▶ **To do**:
Give every line of the entries below as a JSON list of strings, one string per line, leaving out blank lines.

==============================

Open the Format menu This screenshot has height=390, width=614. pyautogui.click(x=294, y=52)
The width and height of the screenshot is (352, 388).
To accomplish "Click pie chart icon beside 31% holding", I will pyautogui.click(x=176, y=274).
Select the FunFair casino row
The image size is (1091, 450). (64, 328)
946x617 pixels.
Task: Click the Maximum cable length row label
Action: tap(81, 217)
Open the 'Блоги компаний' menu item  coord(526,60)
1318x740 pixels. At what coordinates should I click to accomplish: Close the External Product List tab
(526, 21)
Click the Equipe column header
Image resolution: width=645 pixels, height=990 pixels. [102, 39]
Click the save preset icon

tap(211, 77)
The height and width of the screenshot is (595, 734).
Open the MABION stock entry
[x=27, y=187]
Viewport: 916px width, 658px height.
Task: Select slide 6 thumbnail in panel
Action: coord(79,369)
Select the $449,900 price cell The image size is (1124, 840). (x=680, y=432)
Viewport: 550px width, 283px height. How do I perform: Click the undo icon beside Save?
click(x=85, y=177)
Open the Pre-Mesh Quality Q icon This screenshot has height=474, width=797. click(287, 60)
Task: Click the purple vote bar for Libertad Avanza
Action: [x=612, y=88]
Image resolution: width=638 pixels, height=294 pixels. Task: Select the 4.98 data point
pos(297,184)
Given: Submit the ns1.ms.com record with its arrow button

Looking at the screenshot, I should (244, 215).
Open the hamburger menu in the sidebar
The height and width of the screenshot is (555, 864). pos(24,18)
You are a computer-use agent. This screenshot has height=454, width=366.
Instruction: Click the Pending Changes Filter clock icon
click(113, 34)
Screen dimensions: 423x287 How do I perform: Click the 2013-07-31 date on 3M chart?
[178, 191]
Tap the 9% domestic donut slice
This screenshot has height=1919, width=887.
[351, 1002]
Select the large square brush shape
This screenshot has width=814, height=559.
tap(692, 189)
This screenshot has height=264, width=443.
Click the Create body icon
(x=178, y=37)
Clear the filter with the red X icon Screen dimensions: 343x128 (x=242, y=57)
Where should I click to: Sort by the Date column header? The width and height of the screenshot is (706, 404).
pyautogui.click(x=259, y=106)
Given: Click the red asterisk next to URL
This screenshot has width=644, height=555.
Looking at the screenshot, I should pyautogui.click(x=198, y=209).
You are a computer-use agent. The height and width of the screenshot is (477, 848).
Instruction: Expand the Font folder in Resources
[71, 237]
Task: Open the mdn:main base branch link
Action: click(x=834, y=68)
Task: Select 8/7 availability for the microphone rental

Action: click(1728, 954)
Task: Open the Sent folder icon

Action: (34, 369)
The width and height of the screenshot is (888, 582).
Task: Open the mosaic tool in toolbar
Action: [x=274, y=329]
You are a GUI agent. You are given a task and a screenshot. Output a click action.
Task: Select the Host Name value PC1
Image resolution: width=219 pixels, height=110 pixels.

==============================

▶ **Worked answer**:
[
  "Open the Format menu This screenshot has height=390, width=614. pyautogui.click(x=294, y=52)",
  "The width and height of the screenshot is (352, 388).",
  "To accomplish \"Click pie chart icon beside 31% holding\", I will pyautogui.click(x=176, y=274).",
  "Select the FunFair casino row",
  "The image size is (1091, 450). (64, 328)",
  "946x617 pixels.",
  "Task: Click the Maximum cable length row label",
  "Action: tap(81, 217)",
  "Open the 'Блоги компаний' menu item  coord(526,60)",
  "1318x740 pixels. At what coordinates should I click to accomplish: Close the External Product List tab",
  "(526, 21)",
  "Click the Equipe column header",
  "Image resolution: width=645 pixels, height=990 pixels. [102, 39]",
  "Click the save preset icon",
  "tap(211, 77)",
  "The height and width of the screenshot is (595, 734).",
  "Open the MABION stock entry",
  "[x=27, y=187]",
  "Viewport: 916px width, 658px height.",
  "Task: Select slide 6 thumbnail in panel",
  "Action: coord(79,369)",
  "Select the $449,900 price cell The image size is (1124, 840). (x=680, y=432)",
  "Viewport: 550px width, 283px height. How do I perform: Click the undo icon beside Save?",
  "click(x=85, y=177)",
  "Open the Pre-Mesh Quality Q icon This screenshot has height=474, width=797. click(287, 60)",
  "Task: Click the purple vote bar for Libertad Avanza",
  "Action: [x=612, y=88]",
  "Image resolution: width=638 pixels, height=294 pixels. Task: Select the 4.98 data point",
  "pos(297,184)",
  "Given: Submit the ns1.ms.com record with its arrow button",
  "Looking at the screenshot, I should (244, 215).",
  "Open the hamburger menu in the sidebar",
  "The height and width of the screenshot is (555, 864). pos(24,18)",
  "You are a computer-use agent. This screenshot has height=454, width=366.",
  "Instruction: Click the Pending Changes Filter clock icon",
  "click(113, 34)",
  "Screen dimensions: 423x287 How do I perform: Click the 2013-07-31 date on 3M chart?",
  "[178, 191]",
  "Tap the 9% domestic donut slice",
  "This screenshot has height=1919, width=887.",
  "[351, 1002]",
  "Select the large square brush shape",
  "This screenshot has width=814, height=559.",
  "tap(692, 189)",
  "This screenshot has height=264, width=443.",
  "Click the Create body icon",
  "(x=178, y=37)",
  "Clear the filter with the red X icon Screen dimensions: 343x128 (x=242, y=57)",
  "Where should I click to: Sort by the Date column header? The width and height of the screenshot is (706, 404).",
  "pyautogui.click(x=259, y=106)",
  "Given: Click the red asterisk next to URL",
  "This screenshot has width=644, height=555.",
  "Looking at the screenshot, I should pyautogui.click(x=198, y=209).",
  "You are a computer-use agent. The height and width of the screenshot is (477, 848).",
  "Instruction: Expand the Font folder in Resources",
  "[71, 237]",
  "Task: Open the mdn:main base branch link",
  "Action: click(x=834, y=68)",
  "Task: Select 8/7 availability for the microphone rental",
  "Action: click(1728, 954)",
  "Task: Open the Sent folder icon",
  "Action: (34, 369)",
  "The width and height of the screenshot is (888, 582).",
  "Task: Open the mosaic tool in toolbar",
  "Action: [x=274, y=329]",
  "You are a GUI agent. You are given a task and a screenshot. Output a click action.",
  "Task: Select the Host Name value PC1",
  "Image resolution: width=219 pixels, height=110 pixels."
]